PASSAGE TO READ -
+ + + + + + +
Problem:
I'm writing a little script that translates pages to morse. The plan is to isolate any HTML, CSS and scripts, translate the texts and than put it all back together.
It's working quite well, but at some pages the regexps start acting funny.
The following piece of code is a small exerpt of what happens.
The first piece of code works like it should, but the same doesn't work when $script contains a full webpage.
not working example
working example
the same function working very well on a tiny page
Seems like some kind of maximum string length for handling regexps. I searched, but I can't find it in any docs.
Does anyone know a solution? Does anyone know the exact maximum?
Should I cut the page into pieces? What if I cut a HTML tag? (I want to keep those intact)
Thanks!!
<?
// this works
$string = '<script LANGUAGE="JavaScript">
blah!
</script> etcetera...' ;
if( eregi( '^.*</script[^>]*>', $string, $res ) ){
echo $res[0];
}else{
// geen match
echo "Why hast thou forsaken me?!?";
}
// this doesn't
$array = file( 'http://www.zend.com/manual/', 'r');
$string = implode( '', $array );
if( eregi( '^.*</script[^>]*>', $string, $res ) ){
echo $res[0];
}else{
// geen match
echo "Why hast thou forsaken me?!?";
}
?>
+ + + + + + +
WRITTEN TASK A - Can you output the entire forum post about the failing PHP regex, word for word and unchanged?
The forum post and the entries are separate material.

GIVEN DATA -
+ + + + + + +
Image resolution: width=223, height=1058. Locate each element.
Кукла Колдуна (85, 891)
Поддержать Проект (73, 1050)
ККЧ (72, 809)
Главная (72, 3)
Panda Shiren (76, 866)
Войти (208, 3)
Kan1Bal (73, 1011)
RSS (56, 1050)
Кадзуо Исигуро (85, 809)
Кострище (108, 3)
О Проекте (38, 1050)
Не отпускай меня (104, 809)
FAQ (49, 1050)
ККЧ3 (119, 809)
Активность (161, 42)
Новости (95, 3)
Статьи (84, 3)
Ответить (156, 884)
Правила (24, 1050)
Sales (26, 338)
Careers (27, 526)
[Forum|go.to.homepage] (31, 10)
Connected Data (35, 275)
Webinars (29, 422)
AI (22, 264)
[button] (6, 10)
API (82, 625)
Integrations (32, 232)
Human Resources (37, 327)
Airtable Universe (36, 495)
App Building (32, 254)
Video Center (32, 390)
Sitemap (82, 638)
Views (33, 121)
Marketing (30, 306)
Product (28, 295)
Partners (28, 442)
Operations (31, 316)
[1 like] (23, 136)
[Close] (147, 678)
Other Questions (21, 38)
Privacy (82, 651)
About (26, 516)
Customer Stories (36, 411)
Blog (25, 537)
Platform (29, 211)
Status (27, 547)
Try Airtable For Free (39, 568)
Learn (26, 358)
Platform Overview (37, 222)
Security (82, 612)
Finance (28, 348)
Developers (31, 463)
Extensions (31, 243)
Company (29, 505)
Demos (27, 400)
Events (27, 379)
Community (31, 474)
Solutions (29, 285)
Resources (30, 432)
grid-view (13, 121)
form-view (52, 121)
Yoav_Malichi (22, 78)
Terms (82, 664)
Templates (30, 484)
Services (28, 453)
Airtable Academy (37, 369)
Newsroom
+ + + + + + +
WRITTEN TASK B - Could you return all of the entries above, line for line, with nothing altered?

FULL RESPONSE A -
Problem:
I'm writing a little script that translates pages to morse. The plan is to isolate any HTML, CSS and scripts, translate the texts and than put it all back together.
It's working quite well, but at some pages the regexps start acting funny.
The following piece of code is a small exerpt of what happens.
The first piece of code works like it should, but the same doesn't work when $script contains a full webpage.
not working example
working example
the same function working very well on a tiny page
Seems like some kind of maximum string length for handling regexps. I searched, but I can't find it in any docs.
Does anyone know a solution? Does anyone know the exact maximum?
Should I cut the page into pieces? What if I cut a HTML tag? (I want to keep those intact)
Thanks!!
<?
// this works
$string = '<script LANGUAGE="JavaScript">
blah!
</script> etcetera...' ;
if( eregi( '^.*</script[^>]*>', $string, $res ) ){
echo $res[0];
}else{
// geen match
echo "Why hast thou forsaken me?!?";
}
// this doesn't
$array = file( 'http://www.zend.com/manual/', 'r');
$string = implode( '', $array );
if( eregi( '^.*</script[^>]*>', $string, $res ) ){
echo $res[0];
}else{
// geen match
echo "Why hast thou forsaken me?!?";
}
?>

FULL RESPONSE B -
Image resolution: width=223, height=1058. Locate each element.
Кукла Колдуна (85, 891)
Поддержать Проект (73, 1050)
ККЧ (72, 809)
Главная (72, 3)
Panda Shiren (76, 866)
Войти (208, 3)
Kan1Bal (73, 1011)
RSS (56, 1050)
Кадзуо Исигуро (85, 809)
Кострище (108, 3)
О Проекте (38, 1050)
Не отпускай меня (104, 809)
FAQ (49, 1050)
ККЧ3 (119, 809)
Активность (161, 42)
Новости (95, 3)
Статьи (84, 3)
Ответить (156, 884)
Правила (24, 1050)
Sales (26, 338)
Careers (27, 526)
[Forum|go.to.homepage] (31, 10)
Connected Data (35, 275)
Webinars (29, 422)
AI (22, 264)
[button] (6, 10)
API (82, 625)
Integrations (32, 232)
Human Resources (37, 327)
Airtable Universe (36, 495)
App Building (32, 254)
Video Center (32, 390)
Sitemap (82, 638)
Views (33, 121)
Marketing (30, 306)
Product (28, 295)
Partners (28, 442)
Operations (31, 316)
[1 like] (23, 136)
[Close] (147, 678)
Other Questions (21, 38)
Privacy (82, 651)
About (26, 516)
Customer Stories (36, 411)
Blog (25, 537)
Platform (29, 211)
Status (27, 547)
Try Airtable For Free (39, 568)
Learn (26, 358)
Platform Overview (37, 222)
Security (82, 612)
Finance (28, 348)
Developers (31, 463)
Extensions (31, 243)
Company (29, 505)
Demos (27, 400)
Events (27, 379)
Community (31, 474)
Solutions (29, 285)
Resources (30, 432)
grid-view (13, 121)
form-view (52, 121)
Yoav_Malichi (22, 78)
Terms (82, 664)
Templates (30, 484)
Services (28, 453)
Airtable Academy (37, 369)
Newsroom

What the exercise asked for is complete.